Exercise prompt:
Count every line of the material that holds the string "screenshot". Respond with the total only.

Material for this task:
▽

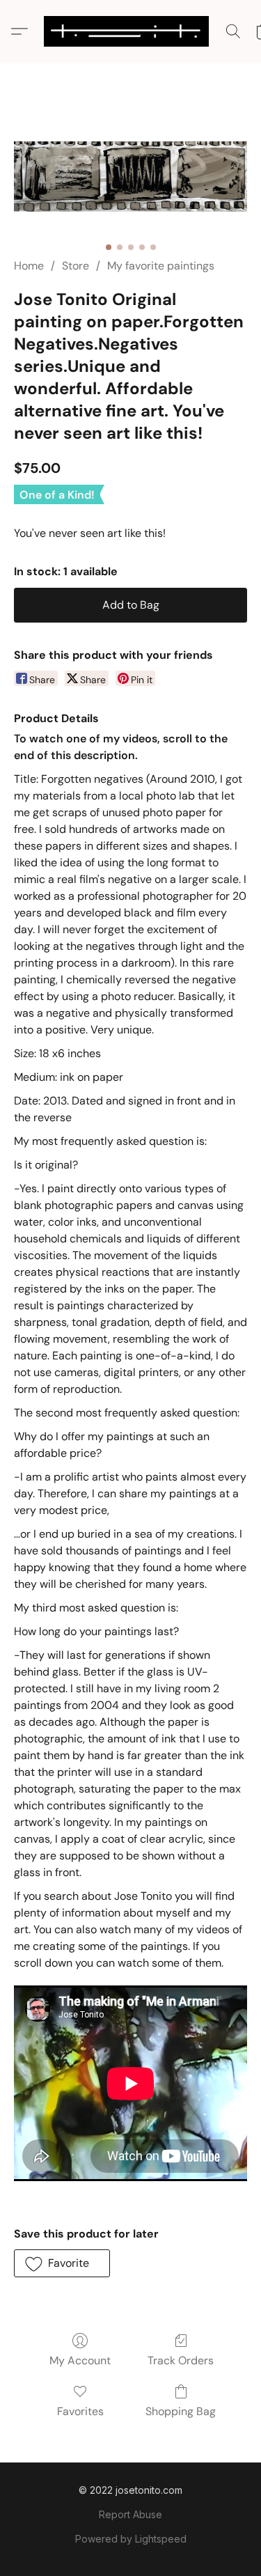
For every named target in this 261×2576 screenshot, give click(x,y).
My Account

△
▽

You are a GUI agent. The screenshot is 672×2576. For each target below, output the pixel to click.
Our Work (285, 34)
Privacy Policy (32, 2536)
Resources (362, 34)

△

Answer area:
2